De pequeño tenía el divertimento de bizquear y ver cómo las cosas aparecían donde no estaban. Parece que el país está en ese juego. Casado delira que el 28 de abril se elige entre Torra y el 155. El tal Torra nos deleita con que la democracia está antes que las leyes y lo dice con la gravedad con que se enuncian los grandes principios, como si no estuviera diciendo un galimatías reaccionario; lleva dos años desgañitándose Trump con esa idea. Nos vamos acostumbrando a oír que la ley es lo de menos. No sé qué regla de la democracia obliga ahora a convocar elecciones. Hace pocos meses que hubo ya dos elecciones generales. No pasó nada anormal en una democracia para que tal cosa sucediera: sólo que no había acuerdo entre partidos por lo redondos que eran todos los ombligos. No se formó ningún gobierno por acuerdo. Rajoy gobernó porque una parte del PSOE secuestró los votos socialistas y se los regaló sin acuerdo de ningún tipo.
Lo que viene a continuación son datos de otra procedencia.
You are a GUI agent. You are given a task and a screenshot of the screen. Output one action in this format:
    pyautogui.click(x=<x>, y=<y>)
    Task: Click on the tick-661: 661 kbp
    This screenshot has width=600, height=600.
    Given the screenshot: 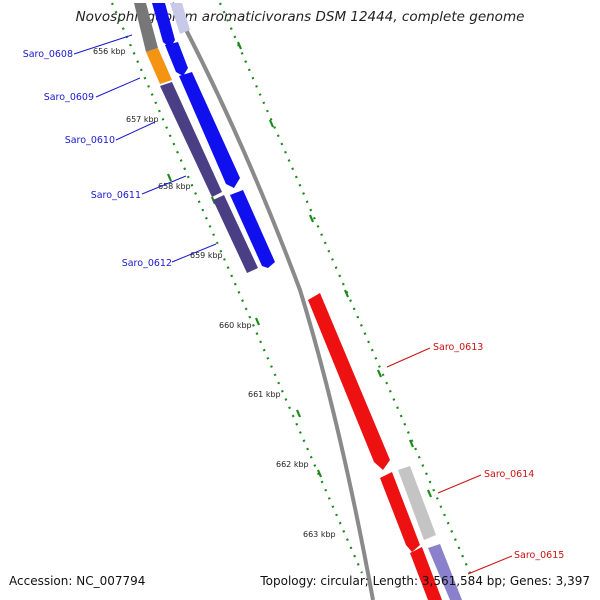 What is the action you would take?
    pyautogui.click(x=264, y=394)
    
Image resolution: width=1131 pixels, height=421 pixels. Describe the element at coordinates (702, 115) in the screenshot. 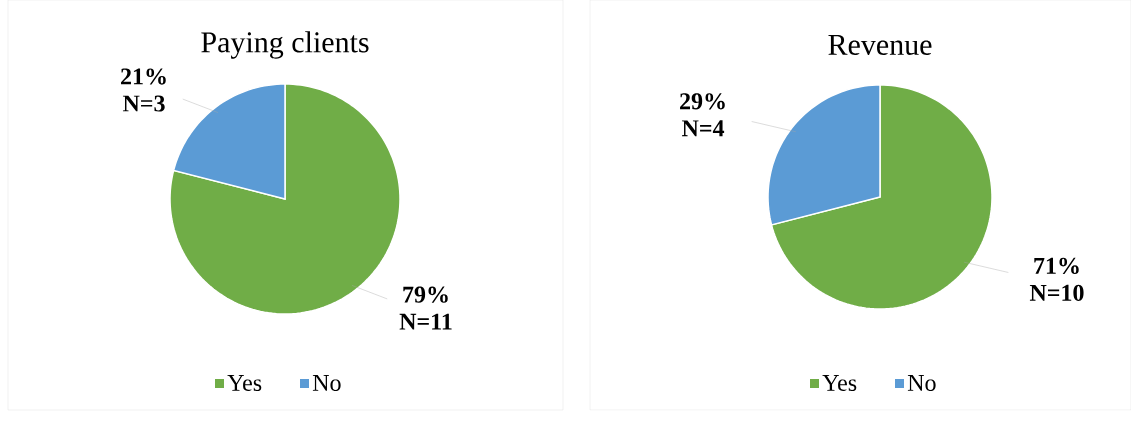

I see `data-label: 29% N=4` at that location.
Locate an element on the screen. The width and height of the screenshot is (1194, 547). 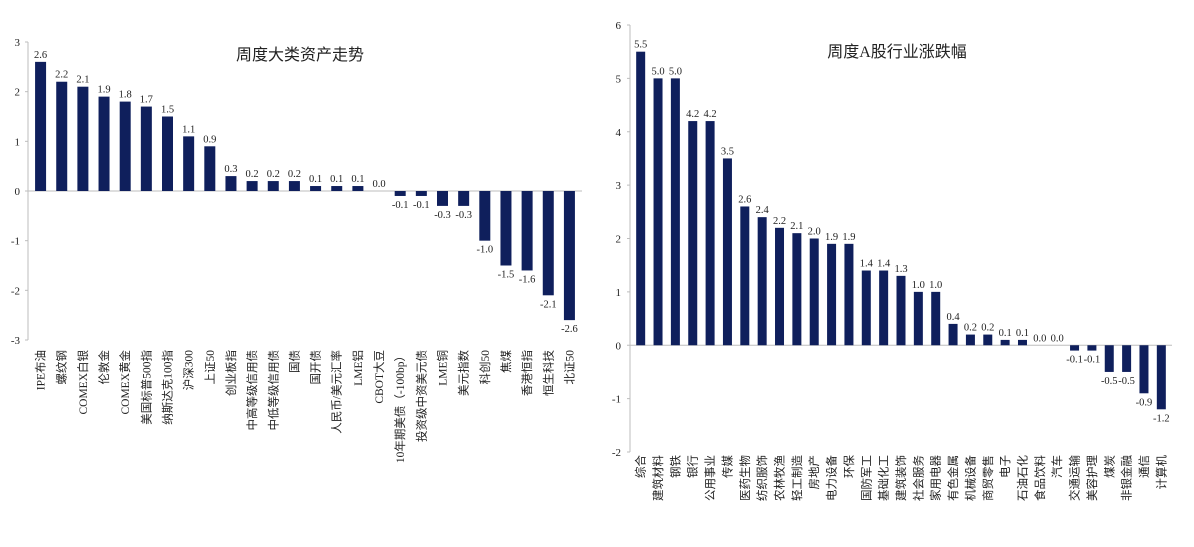
category-label: 电子 is located at coordinates (1006, 466).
Sánchez gobernó porque una sentencia judicial estableció que nos gobernaba la mafia y se creó una situación de emergencia. Y ahora sigue sin suceder lo normal: que haya algún tipo de acuerdo para gobernar. En vez de hacer política nos endilgan elecciones a la población. Sánchez tiene mayoría para leyes muy importantes que quedan en el aire y que podría tramitar con una legitimidad mayor que la que puso a Rajoy en La Moncloa. La sensación de que no se sostiene es como la de creer que democracia y leyes son cosas distintas y que independentismo y terrorismo son cosas idénticas. Es la costumbre que vamos tomando de bizquear y ver las cosas donde no están y como no son.